What is required.
Reproduce the data below line for line, with no changes of any kind.

########

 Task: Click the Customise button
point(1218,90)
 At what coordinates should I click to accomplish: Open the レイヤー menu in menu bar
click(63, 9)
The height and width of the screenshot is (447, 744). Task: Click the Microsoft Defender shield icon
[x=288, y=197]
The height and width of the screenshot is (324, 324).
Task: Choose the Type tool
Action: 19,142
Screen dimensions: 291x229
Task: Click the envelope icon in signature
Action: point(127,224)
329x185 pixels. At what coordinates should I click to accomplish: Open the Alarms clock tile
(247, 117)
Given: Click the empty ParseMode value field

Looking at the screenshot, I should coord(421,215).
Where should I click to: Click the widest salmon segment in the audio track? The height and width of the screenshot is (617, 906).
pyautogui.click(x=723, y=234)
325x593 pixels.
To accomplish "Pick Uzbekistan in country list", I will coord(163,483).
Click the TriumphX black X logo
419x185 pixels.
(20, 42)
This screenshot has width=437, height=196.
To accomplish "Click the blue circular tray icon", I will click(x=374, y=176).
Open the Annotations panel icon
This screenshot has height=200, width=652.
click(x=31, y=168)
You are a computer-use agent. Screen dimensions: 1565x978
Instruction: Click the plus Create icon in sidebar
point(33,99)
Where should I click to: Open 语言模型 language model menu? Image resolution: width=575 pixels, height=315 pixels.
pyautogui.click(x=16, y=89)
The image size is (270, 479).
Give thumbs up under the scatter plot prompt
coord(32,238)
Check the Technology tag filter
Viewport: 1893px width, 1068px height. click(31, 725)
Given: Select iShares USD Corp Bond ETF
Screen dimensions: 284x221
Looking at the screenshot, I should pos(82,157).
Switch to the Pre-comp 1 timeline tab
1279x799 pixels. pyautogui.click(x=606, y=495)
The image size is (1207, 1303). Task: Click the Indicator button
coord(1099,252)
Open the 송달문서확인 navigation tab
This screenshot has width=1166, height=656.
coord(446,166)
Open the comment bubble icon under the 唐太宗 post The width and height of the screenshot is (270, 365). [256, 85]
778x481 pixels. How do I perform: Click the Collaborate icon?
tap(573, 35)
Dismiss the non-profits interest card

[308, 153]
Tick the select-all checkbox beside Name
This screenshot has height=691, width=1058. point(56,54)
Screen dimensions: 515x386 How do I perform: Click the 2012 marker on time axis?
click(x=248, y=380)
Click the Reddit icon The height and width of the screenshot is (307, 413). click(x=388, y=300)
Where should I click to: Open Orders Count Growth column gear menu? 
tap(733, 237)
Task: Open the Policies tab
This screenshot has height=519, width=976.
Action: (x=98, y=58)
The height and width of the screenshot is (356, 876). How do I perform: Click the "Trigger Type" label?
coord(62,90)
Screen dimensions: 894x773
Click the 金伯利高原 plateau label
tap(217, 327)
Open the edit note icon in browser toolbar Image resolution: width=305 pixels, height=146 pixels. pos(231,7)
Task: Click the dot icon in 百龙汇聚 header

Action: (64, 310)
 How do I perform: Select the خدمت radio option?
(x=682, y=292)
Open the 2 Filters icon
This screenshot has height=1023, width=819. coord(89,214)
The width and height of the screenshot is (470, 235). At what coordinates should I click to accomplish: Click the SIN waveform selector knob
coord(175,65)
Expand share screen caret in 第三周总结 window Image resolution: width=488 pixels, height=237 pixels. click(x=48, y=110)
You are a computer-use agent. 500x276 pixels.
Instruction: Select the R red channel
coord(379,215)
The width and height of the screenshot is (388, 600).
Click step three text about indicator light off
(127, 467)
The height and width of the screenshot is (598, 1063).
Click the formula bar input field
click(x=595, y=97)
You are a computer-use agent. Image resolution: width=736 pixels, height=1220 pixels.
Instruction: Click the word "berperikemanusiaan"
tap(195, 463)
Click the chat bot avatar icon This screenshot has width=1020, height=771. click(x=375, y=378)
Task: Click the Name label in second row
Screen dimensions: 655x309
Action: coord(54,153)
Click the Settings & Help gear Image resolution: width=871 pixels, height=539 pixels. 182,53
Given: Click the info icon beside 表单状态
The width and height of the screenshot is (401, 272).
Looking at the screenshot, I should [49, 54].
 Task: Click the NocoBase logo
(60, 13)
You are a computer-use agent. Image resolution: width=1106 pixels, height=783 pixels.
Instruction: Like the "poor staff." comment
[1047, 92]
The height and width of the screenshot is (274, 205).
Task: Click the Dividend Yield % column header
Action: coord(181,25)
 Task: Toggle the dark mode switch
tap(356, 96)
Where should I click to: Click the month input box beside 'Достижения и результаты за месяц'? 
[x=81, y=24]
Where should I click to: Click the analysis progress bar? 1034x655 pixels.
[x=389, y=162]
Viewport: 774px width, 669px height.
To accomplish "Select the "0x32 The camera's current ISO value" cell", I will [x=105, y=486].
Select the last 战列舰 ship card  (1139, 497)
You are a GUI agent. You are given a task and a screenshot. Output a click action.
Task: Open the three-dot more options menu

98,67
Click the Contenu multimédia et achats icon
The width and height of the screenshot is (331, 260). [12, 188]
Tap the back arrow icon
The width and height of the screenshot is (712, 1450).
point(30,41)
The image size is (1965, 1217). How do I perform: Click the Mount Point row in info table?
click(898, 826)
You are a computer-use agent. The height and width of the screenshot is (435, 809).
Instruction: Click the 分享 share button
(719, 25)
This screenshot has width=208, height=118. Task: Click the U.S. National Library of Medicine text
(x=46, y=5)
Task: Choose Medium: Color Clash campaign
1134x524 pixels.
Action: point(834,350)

########

Response below.
 Task: Click the Customise button
point(1218,90)
 At what coordinates should I click to accomplish: Open the レイヤー menu in menu bar
click(63, 9)
The height and width of the screenshot is (447, 744). Task: Click the Microsoft Defender shield icon
[x=288, y=197]
The height and width of the screenshot is (324, 324).
Task: Choose the Type tool
Action: 19,142
Screen dimensions: 291x229
Task: Click the envelope icon in signature
Action: point(127,224)
329x185 pixels. At what coordinates should I click to accomplish: Open the Alarms clock tile
(247, 117)
Given: Click the empty ParseMode value field

Looking at the screenshot, I should coord(421,215).
Where should I click to: Click the widest salmon segment in the audio track? The height and width of the screenshot is (617, 906).
pyautogui.click(x=723, y=234)
325x593 pixels.
To accomplish "Pick Uzbekistan in country list", I will coord(163,483).
Click the TriumphX black X logo
419x185 pixels.
(20, 42)
This screenshot has width=437, height=196.
To accomplish "Click the blue circular tray icon", I will click(x=374, y=176).
Open the Annotations panel icon
This screenshot has height=200, width=652.
click(x=31, y=168)
You are a computer-use agent. Screen dimensions: 1565x978
Instruction: Click the plus Create icon in sidebar
point(33,99)
Where should I click to: Open 语言模型 language model menu? Image resolution: width=575 pixels, height=315 pixels.
pyautogui.click(x=16, y=89)
The image size is (270, 479).
Give thumbs up under the scatter plot prompt
coord(32,238)
Check the Technology tag filter
Viewport: 1893px width, 1068px height. click(31, 725)
Given: Select iShares USD Corp Bond ETF
Screen dimensions: 284x221
Looking at the screenshot, I should pos(82,157).
Switch to the Pre-comp 1 timeline tab
1279x799 pixels. pyautogui.click(x=606, y=495)
The image size is (1207, 1303). Task: Click the Indicator button
coord(1099,252)
Open the 송달문서확인 navigation tab
This screenshot has width=1166, height=656.
coord(446,166)
Open the comment bubble icon under the 唐太宗 post The width and height of the screenshot is (270, 365). [256, 85]
778x481 pixels. How do I perform: Click the Collaborate icon?
tap(573, 35)
Dismiss the non-profits interest card

[308, 153]
Tick the select-all checkbox beside Name
This screenshot has height=691, width=1058. point(56,54)
Screen dimensions: 515x386 How do I perform: Click the 2012 marker on time axis?
click(x=248, y=380)
Click the Reddit icon The height and width of the screenshot is (307, 413). click(x=388, y=300)
Where should I click to: Open Orders Count Growth column gear menu? 
tap(733, 237)
Task: Open the Policies tab
This screenshot has height=519, width=976.
Action: (x=98, y=58)
The height and width of the screenshot is (356, 876). How do I perform: Click the "Trigger Type" label?
coord(62,90)
Screen dimensions: 894x773
Click the 金伯利高原 plateau label
tap(217, 327)
Open the edit note icon in browser toolbar Image resolution: width=305 pixels, height=146 pixels. pos(231,7)
Task: Click the dot icon in 百龙汇聚 header

Action: (64, 310)
 How do I perform: Select the خدمت radio option?
(x=682, y=292)
Open the 2 Filters icon
This screenshot has height=1023, width=819. coord(89,214)
The width and height of the screenshot is (470, 235). At what coordinates should I click to accomplish: Click the SIN waveform selector knob
coord(175,65)
Expand share screen caret in 第三周总结 window Image resolution: width=488 pixels, height=237 pixels. click(x=48, y=110)
You are a computer-use agent. 500x276 pixels.
Instruction: Select the R red channel
coord(379,215)
The width and height of the screenshot is (388, 600).
Click step three text about indicator light off
(127, 467)
The height and width of the screenshot is (598, 1063).
Click the formula bar input field
click(x=595, y=97)
You are a computer-use agent. Image resolution: width=736 pixels, height=1220 pixels.
Instruction: Click the word "berperikemanusiaan"
tap(195, 463)
Click the chat bot avatar icon This screenshot has width=1020, height=771. click(x=375, y=378)
Task: Click the Name label in second row
Screen dimensions: 655x309
Action: coord(54,153)
Click the Settings & Help gear Image resolution: width=871 pixels, height=539 pixels. 182,53
Given: Click the info icon beside 表单状态
The width and height of the screenshot is (401, 272).
Looking at the screenshot, I should [49, 54].
 Task: Click the NocoBase logo
(60, 13)
You are a computer-use agent. Image resolution: width=1106 pixels, height=783 pixels.
Instruction: Like the "poor staff." comment
[1047, 92]
The height and width of the screenshot is (274, 205).
Task: Click the Dividend Yield % column header
Action: coord(181,25)
 Task: Toggle the dark mode switch
tap(356, 96)
Where should I click to: Click the month input box beside 'Достижения и результаты за месяц'? 
[x=81, y=24]
Where should I click to: Click the analysis progress bar? 1034x655 pixels.
[x=389, y=162]
Viewport: 774px width, 669px height.
To accomplish "Select the "0x32 The camera's current ISO value" cell", I will [x=105, y=486].
Select the last 战列舰 ship card  (1139, 497)
You are a GUI agent. You are given a task and a screenshot. Output a click action.
Task: Open the three-dot more options menu

98,67
Click the Contenu multimédia et achats icon
The width and height of the screenshot is (331, 260). [12, 188]
Tap the back arrow icon
The width and height of the screenshot is (712, 1450).
point(30,41)
The image size is (1965, 1217). How do I perform: Click the Mount Point row in info table?
click(898, 826)
You are a computer-use agent. The height and width of the screenshot is (435, 809).
Instruction: Click the 分享 share button
(719, 25)
This screenshot has width=208, height=118. Task: Click the U.S. National Library of Medicine text
(x=46, y=5)
Task: Choose Medium: Color Clash campaign
1134x524 pixels.
Action: point(834,350)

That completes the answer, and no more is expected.